── TEXT SECTION ──
EXHIBIT 5.2

                                               October 6, 1994

Aetna Life and Casualty Company
151 Farmington Avenue
Hartford, Connecticut  06156

Aetna Capital L.L.C.
c/o Aetna Life and Casualty Company
    151 Farmington Avenue
    Hartford, Connecticut  06156

Ladies and Gentlemen:

               We have acted as special counsel to Aetna Life and Casualty
Company, a Connecticut insurance corporation ("Aetna") and Aetna Capital
L.L.C., a Delaware limited liability company (the "Company"), in connection
with the preparation of the Registration Statement on Form S-3 (Registration
Nos. 33-52819 and 33-52819-01) (the "Registration Statement") filed with the
Securities and Exchange Commission under the Securities Act of 1933, as
amended (the "Securities Act"), with respect to the contemplated issuance by
the Company from time to time of up to $500,000,000 aggregate public offering
price of preferred limited liability company interests (the "Preferred
Securities").  Concurrently with the issuance of each series of Preferred
Securities, the Company will loan the proceeds from the issuance thereof and
of the related issuance of common limited liability company interests in the
Company and related capital contributions to Aetna and to evidence such loans
Aetna will issue and deliver to the Company a series of Aetna's subordinated
debentures (the "Debentures"), issued pursuant to a Subordinated Indenture
between Aetna and The First National Bank of Chicago, as trustee (as amended
or supplemented, the "Indenture"), with terms corresponding to the terms of
the related series of Preferred Securities.  The payment of dividends declared
by the Company, to the extent the Company has cash on hand legally available
therefor, and payments on liquidation or redemption with respect to the
Preferred Securities are guaranteed (the "Guarantee") by Aetna to the extent
set forth in the Registration Statement.
───
── DATA EXTRACT ──
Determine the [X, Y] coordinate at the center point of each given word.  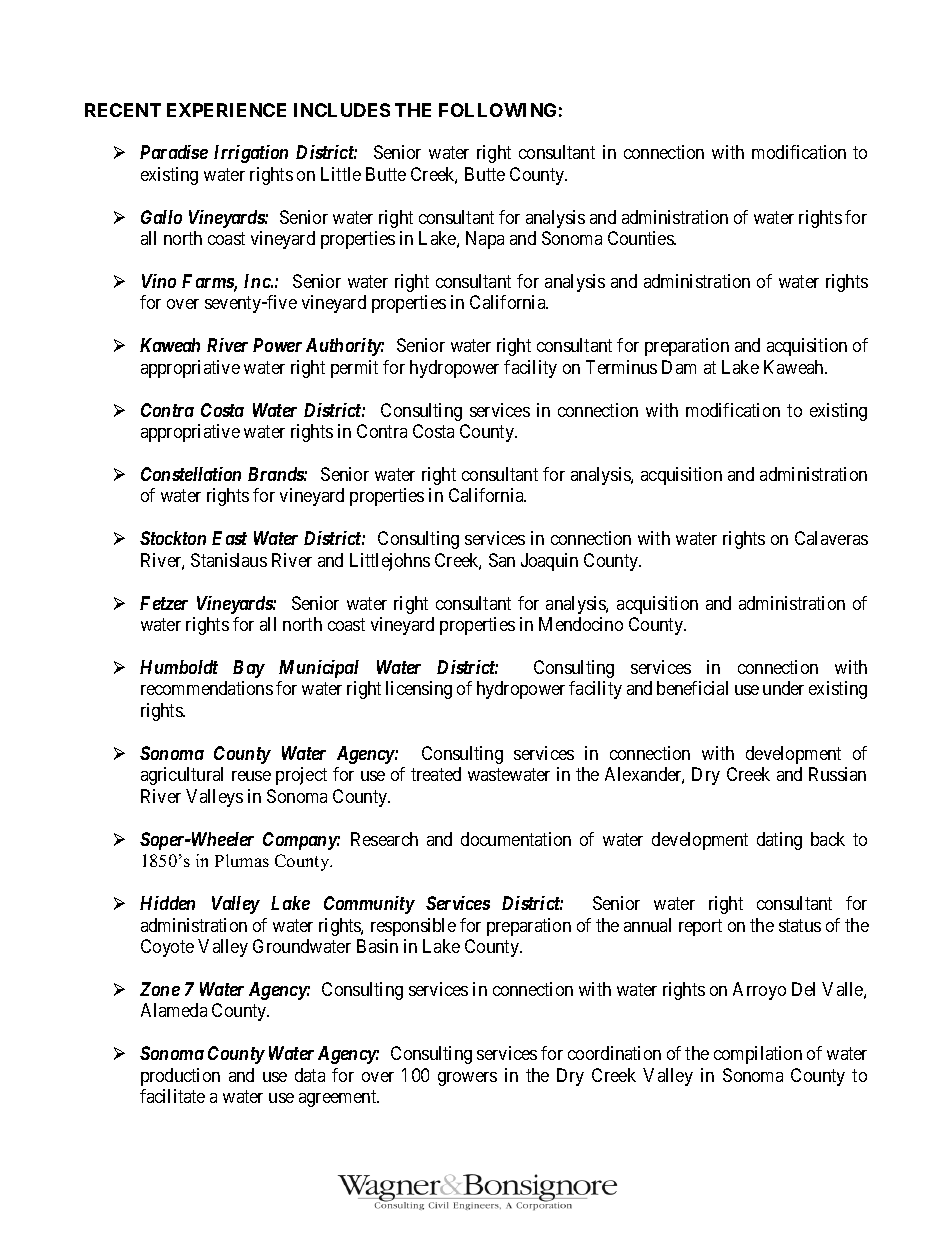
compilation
───
• _WHAT TO WORK ON_
1 - Answer these questions about the Aetna counsel letter:
(a) What date does the letter carry?
(b) Under which state's law is Aetna Capital L.L.C. organized, and what kind of entity is it?
(c) Who serves as trustee under the Subordinated Indenture?
2 - Proceed with the Aetna counsel letter, picking up right after its final sentence.
You won't need the material for this.

• _RESPONSES TO THE EXERCISE_
1 -
(a) October 6, 1994
(b) Delaware; a limited liability company
(c) The First National Bank of Chicago

2 -
               We have examined originals or copies, certified or otherwise
identified to our satisfaction, of such documents, corporate records,
certificates of public officials and other instruments as we have deemed
necessary for the purpose of rendering this opinion.

               On the basis of the foregoing, we are of the opinion that:

               (1)   When (i) the Registration Statement has become effective
under the Securities Act, (ii) the Indenture has been duly executed and
delivered, (iii) the terms of the Debentures and of their issuance and sale
have been duly established in conformity with the Indenture so as not to
violate any applicable law or result in a default under or breach of any
agreement or instrument binding upon Aetna and so as to comply with any
requirement or restriction imposed by any court or governmental or regulatory
body having jurisdiction over the Company and (iv) the Debentures have been
duly executed and authenticated in accordance with the Indenture and duly
issued and sold as contemplated by the Registration Statement and any
prospectus supplement relating thereto, the Debentures will constitute valid
and legally binding obligations of Aetna enforceable in accordance with their
terms, subject to (a) bankruptcy, insolvency, reorganization, fraudulent
transfer, moratorium and other similar laws now or hereafter in effect relating
to or affecting creditors' rights generally and the rights of creditors of
insurance companies generally, and (b) general principles of equity
(regardless of whether considered in a proceeding at law or in equity).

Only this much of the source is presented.